Nous nous sommes aussi interrogés sur le sourire d’Abdelhamid Abaaoud. Oui, Abaaoud souriait. Oui, ce sourire est gênant. Parce que l’homme, que certains présentent comme un des pires tortionnaires de l’Etat islamique, n’a pas la gueule du salaud qu’il a été. Le «visage du mal» n’existe pas. C’est une vérité qu’il faut connaître. Les salauds n’ont pas des gueules de salauds et ils peuvent ressembler au mec d’à coté. Certains témoins du Bataclan ont d’ailleurs raconté la dissemblance entre les actes ignobles et les visages de ces jeunes hommes à peine sortis de l’adolescence. C’est cette différence, glaciale à bien des égards, que nous avons voulu mettre en une. En aucun cas, nous n’avons voulu choquer, et même imaginé que cette une serait perçue comme telle.

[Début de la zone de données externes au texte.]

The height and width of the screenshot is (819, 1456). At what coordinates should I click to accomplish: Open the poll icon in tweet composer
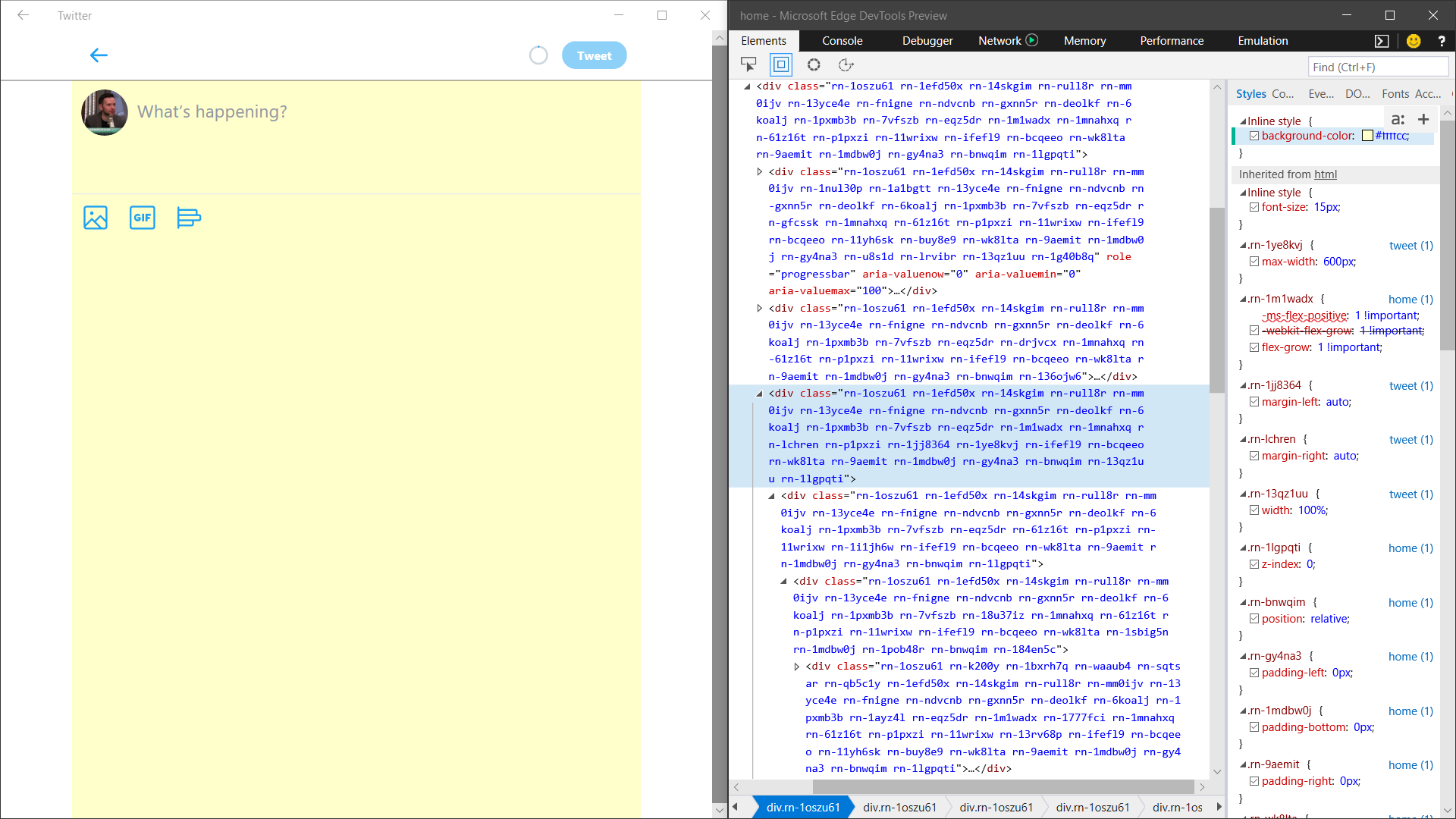(x=188, y=218)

Voilà pour les explications.

Enfin, il y a eu d'autres remarques, reçues par mails, de certains qui nous conseillent de nous concentrer sur les victimes plutôt que sur les assassins. Ceux qui nous lisent savent que nous dressons le portrait de chacune des victimes, dans le quotidien et sur le site. Parce que nous avons souhaité rendre un hommage à ces victimes, parce que Libération a lui aussi été touché par la mort de proches.